3. Da das FG von einer anderen Rechtsauffassung ausgegangen ist, war seine Entscheidung aufzuheben (§ 126 Abs. 3 Nr. 1 FGO). Die Sache ist spruchreif. Die angefochtenen Gewerbesteuermeßbescheide 1981 bis 1983 waren aufzuheben und die Einkommensteuerbescheide 1981 bis 1983 sind entsprechend zu ändern. Zutreffend hat das FG den Klägern für das Jahr 1983 die erhöhten Kinderfreibeträge nach dem inzwischen wieder aufgehobenen, aber über § 52 Abs. 32 EStG i. d.

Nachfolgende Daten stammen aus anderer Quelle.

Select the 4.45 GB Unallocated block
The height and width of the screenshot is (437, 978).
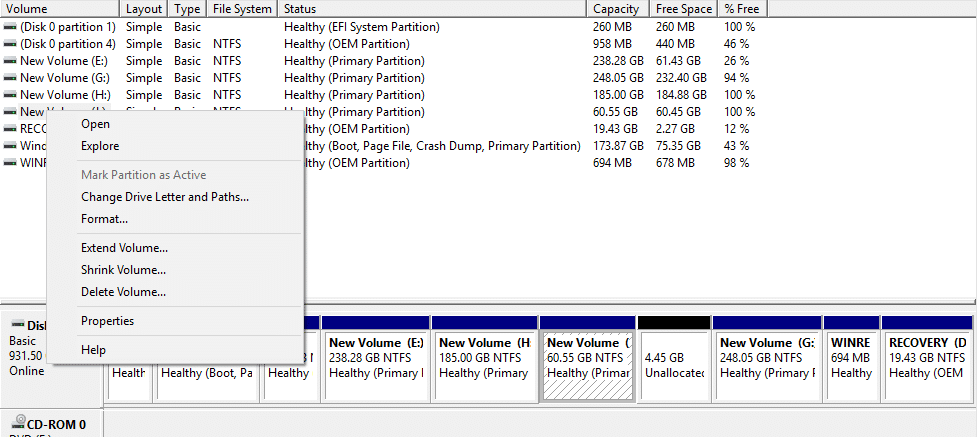point(674,365)
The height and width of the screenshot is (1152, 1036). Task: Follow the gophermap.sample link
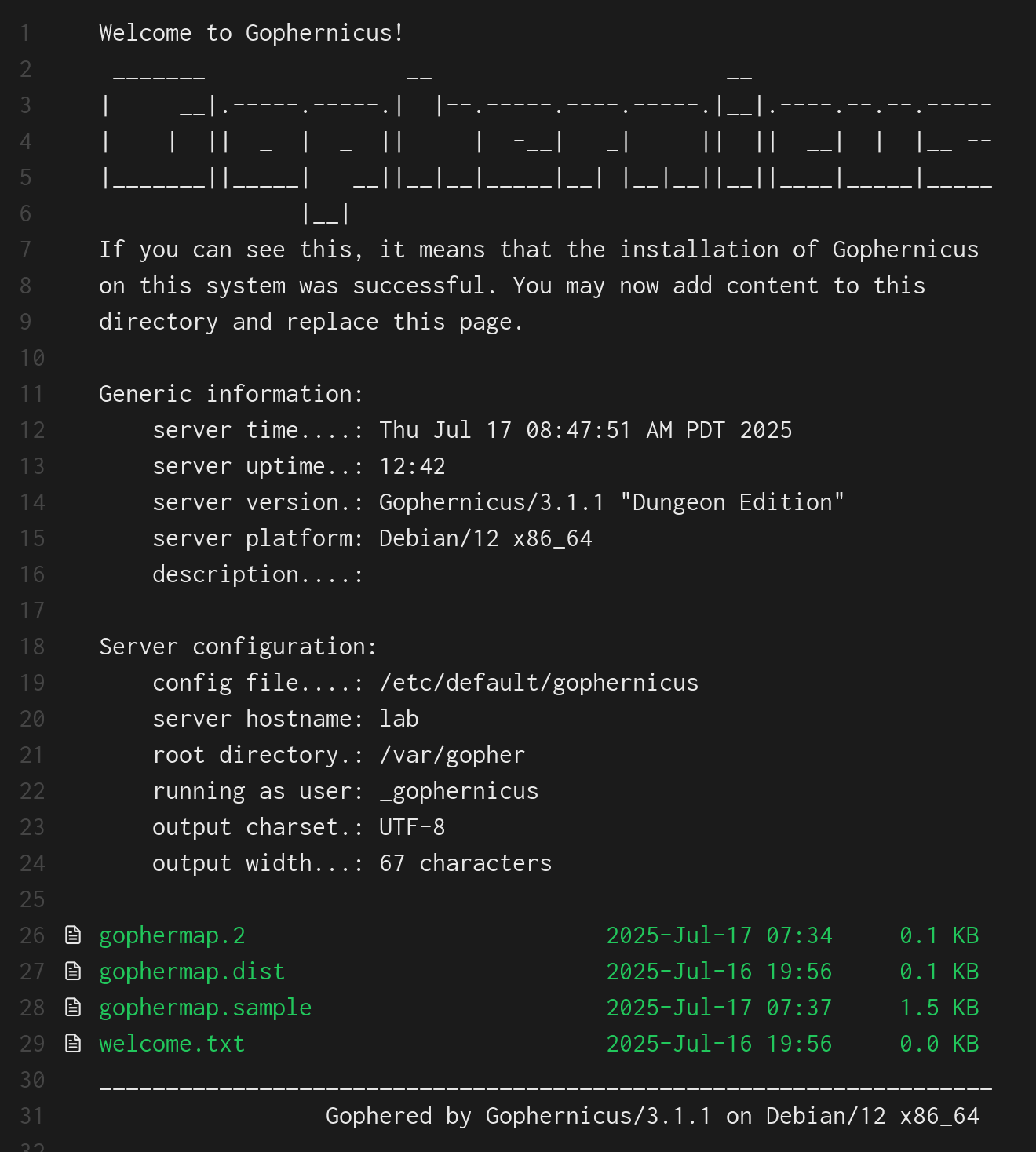[x=205, y=1008]
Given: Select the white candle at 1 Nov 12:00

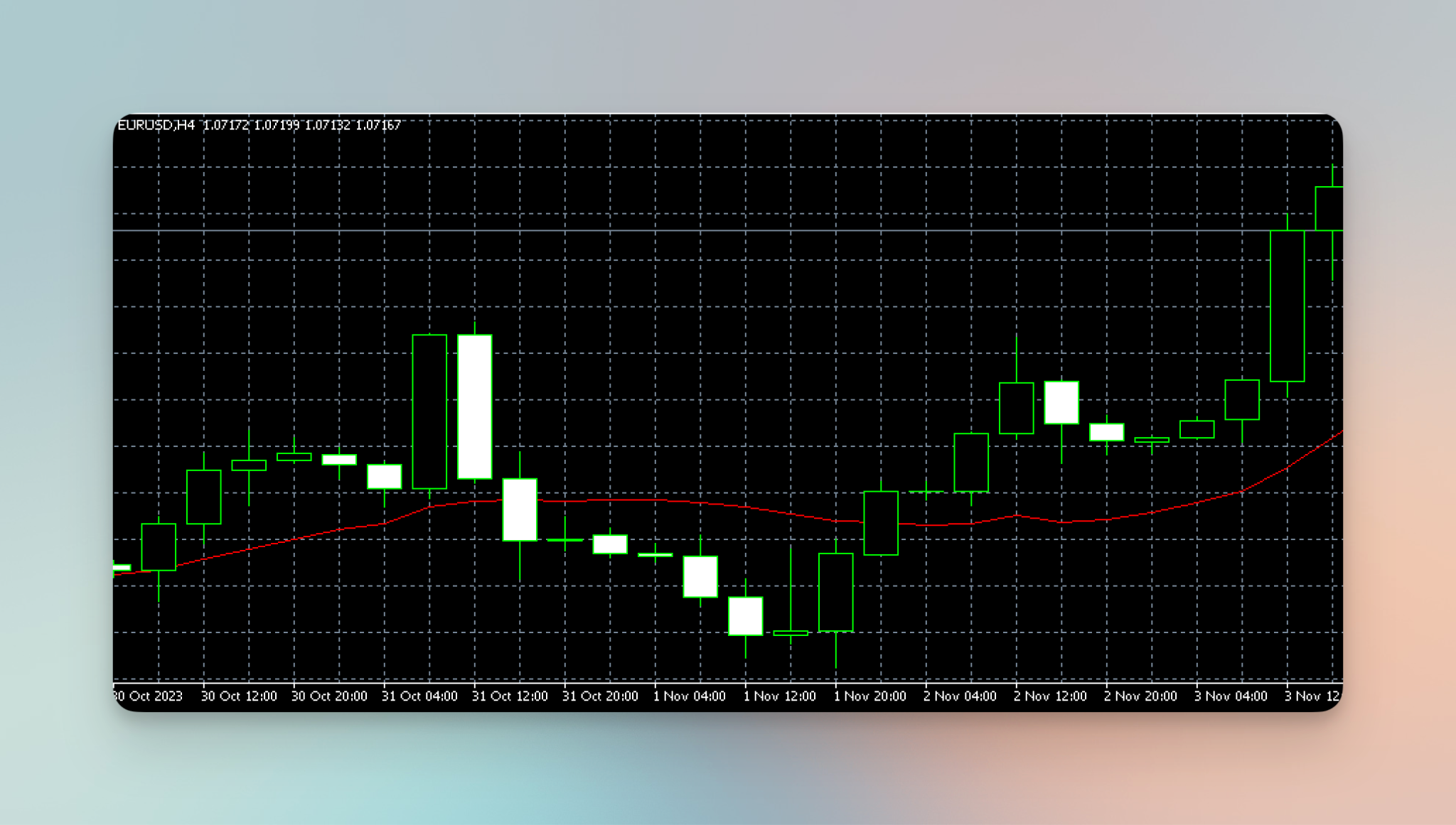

F. des Gesetzes zur Bekämpfung des Mißbrauchs und zur Bereinigung des Steuerrechts (Mißbrauchsbekämpfungs- und Steuerbereinigungsgesetz vom 21. Dezember 1993, BGBl I 1993, 2310, BStBl I 1994, 50) weitergeltenden § 54 EStG i. d. F. des Steuer änderungsgesetzes (StÄndG) 1991 vom 24. Juni 1991 (BGBl I 1991, 1322, BStBl I 1991, 665) gewährt. Die Berechnung der Einkommensteuer 1981 bis 1983 wird dem FA übertragen (§ 100 Abs. 2 Satz 2 FGO).